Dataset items
◆ ◆ ◆
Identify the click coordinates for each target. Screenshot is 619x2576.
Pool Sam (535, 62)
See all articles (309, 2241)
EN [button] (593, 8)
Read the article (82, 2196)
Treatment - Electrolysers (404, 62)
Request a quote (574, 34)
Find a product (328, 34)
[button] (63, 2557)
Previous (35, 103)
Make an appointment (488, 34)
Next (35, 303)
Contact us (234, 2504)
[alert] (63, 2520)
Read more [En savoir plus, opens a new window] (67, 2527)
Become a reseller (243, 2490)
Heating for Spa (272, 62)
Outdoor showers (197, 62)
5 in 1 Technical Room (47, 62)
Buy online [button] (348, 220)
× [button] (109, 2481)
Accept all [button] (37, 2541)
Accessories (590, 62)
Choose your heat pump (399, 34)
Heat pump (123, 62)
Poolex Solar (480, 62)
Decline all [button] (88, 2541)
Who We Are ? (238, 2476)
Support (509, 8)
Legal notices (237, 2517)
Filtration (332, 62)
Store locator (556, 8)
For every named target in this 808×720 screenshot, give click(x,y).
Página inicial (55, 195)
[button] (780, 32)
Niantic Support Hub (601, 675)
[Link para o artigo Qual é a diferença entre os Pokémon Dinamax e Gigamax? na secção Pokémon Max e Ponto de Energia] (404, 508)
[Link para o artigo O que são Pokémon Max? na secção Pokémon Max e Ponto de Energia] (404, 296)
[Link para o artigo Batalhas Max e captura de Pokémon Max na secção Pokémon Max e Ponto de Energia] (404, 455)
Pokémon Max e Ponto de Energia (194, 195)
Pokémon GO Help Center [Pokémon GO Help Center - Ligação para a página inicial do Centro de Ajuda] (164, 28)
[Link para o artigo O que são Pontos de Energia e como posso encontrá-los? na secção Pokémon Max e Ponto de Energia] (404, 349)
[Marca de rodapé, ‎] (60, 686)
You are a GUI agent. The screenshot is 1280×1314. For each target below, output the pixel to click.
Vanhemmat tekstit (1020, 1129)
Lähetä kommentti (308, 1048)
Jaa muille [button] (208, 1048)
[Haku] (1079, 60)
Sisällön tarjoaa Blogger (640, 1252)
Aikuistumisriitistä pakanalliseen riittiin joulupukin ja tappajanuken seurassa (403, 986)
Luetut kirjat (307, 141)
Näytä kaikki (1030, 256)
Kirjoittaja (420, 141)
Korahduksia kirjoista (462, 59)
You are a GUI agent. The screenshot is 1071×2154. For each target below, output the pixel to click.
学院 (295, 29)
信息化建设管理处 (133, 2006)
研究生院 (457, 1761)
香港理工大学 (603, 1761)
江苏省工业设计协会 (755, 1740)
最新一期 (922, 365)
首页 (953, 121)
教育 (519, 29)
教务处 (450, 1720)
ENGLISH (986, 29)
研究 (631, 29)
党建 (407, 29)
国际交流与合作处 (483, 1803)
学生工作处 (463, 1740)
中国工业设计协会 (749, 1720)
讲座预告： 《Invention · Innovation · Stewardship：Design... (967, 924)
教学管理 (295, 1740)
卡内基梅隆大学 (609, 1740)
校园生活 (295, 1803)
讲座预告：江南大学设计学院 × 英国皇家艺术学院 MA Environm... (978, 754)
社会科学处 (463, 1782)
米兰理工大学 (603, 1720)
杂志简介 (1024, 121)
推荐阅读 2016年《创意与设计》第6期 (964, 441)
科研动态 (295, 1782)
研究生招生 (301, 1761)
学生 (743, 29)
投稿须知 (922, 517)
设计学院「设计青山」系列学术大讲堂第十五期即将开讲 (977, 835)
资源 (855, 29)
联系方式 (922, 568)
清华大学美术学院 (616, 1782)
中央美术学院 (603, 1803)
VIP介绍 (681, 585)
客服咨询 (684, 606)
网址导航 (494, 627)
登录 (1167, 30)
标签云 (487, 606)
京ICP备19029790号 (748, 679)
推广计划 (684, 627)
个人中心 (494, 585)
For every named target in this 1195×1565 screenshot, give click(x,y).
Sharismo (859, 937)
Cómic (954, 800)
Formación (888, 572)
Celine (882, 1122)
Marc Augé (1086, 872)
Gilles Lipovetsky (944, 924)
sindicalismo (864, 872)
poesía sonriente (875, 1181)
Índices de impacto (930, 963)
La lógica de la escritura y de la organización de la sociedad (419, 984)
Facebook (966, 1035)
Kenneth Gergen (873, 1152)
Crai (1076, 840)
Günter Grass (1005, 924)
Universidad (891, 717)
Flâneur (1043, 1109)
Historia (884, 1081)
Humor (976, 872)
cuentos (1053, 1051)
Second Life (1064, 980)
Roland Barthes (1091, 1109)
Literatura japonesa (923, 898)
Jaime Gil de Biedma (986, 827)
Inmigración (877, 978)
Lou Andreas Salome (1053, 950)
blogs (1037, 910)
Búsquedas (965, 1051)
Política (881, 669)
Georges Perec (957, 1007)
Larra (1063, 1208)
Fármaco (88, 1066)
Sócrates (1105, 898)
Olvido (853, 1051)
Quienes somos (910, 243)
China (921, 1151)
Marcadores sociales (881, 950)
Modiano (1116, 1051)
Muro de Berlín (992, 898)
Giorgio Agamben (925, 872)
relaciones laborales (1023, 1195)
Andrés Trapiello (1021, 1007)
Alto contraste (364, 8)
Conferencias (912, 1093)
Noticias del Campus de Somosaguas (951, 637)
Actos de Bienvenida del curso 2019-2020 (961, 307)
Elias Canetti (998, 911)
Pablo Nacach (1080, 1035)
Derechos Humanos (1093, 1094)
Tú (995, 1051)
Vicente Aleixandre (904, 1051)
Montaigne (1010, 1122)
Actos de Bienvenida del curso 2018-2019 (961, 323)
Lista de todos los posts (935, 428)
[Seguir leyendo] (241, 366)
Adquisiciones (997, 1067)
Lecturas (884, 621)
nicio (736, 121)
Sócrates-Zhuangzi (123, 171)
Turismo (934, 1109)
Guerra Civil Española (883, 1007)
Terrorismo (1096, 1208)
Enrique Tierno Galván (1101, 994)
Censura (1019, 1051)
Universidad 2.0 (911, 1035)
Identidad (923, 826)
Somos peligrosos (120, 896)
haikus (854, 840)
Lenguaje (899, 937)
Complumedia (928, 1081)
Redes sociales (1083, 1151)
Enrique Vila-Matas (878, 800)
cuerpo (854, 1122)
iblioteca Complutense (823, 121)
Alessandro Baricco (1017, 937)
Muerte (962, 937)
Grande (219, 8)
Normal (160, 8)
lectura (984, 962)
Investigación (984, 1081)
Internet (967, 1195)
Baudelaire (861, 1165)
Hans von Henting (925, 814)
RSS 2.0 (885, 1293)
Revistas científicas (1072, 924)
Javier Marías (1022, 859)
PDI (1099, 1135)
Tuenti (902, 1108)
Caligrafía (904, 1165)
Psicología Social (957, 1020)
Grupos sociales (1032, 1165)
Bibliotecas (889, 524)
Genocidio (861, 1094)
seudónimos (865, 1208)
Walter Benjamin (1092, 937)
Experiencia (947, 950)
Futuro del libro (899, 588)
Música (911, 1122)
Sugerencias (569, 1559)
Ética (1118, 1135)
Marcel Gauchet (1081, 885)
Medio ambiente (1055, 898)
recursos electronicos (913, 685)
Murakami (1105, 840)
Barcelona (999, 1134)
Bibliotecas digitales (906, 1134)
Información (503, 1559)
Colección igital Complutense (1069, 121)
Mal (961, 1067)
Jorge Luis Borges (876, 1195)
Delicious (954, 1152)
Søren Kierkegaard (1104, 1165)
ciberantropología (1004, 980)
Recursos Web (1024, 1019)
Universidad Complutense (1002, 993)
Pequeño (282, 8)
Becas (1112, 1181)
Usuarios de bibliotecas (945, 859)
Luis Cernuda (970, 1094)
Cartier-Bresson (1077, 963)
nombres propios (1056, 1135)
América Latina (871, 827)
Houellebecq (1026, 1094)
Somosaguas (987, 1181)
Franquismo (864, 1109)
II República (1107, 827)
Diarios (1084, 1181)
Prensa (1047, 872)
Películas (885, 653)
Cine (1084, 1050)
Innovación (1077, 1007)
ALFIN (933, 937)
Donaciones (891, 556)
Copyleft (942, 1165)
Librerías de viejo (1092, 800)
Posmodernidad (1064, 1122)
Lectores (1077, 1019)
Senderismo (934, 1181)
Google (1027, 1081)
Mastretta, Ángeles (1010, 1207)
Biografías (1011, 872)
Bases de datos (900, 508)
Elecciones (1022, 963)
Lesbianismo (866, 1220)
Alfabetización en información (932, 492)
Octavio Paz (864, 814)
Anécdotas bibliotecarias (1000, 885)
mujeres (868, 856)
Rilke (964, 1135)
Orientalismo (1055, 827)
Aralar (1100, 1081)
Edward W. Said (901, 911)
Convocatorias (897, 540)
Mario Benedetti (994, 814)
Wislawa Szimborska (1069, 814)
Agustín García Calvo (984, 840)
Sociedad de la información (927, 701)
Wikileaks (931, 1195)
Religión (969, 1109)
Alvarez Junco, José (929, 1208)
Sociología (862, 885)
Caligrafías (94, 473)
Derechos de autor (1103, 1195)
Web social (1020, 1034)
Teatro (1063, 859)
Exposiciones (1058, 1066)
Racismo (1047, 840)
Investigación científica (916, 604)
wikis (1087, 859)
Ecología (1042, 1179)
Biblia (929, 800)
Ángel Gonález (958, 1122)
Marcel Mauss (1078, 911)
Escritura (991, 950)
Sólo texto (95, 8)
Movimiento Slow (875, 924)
◆ ◆ ◆
WRITTEN REQUEST
Render the lines as a Markdown table with two columns, n for the row number and Line for the line itself, leaving out blank lines. Begin at the line that contains "Quienes somos (910, 243)" and stop after the line that contains "Pablo Nacach (1080, 1035)".

RESULT BELOW
| n | Line |
|---|---|
| 1 | Quienes somos (910, 243) |
| 2 | China (921, 1151) |
| 3 | Marcadores sociales (881, 950) |
| 4 | Modiano (1116, 1051) |
| 5 | Muro de Berlín (992, 898) |
| 6 | Giorgio Agamben (925, 872) |
| 7 | relaciones laborales (1023, 1195) |
| 8 | Andrés Trapiello (1021, 1007) |
| 9 | Alto contraste (364, 8) |
| 10 | Conferencias (912, 1093) |
| 11 | Noticias del Campus de Somosaguas (951, 637) |
| 12 | Actos de Bienvenida del curso 2019-2020 (961, 307) |
| 13 | Elias Canetti (998, 911) |
| 14 | Pablo Nacach (1080, 1035) |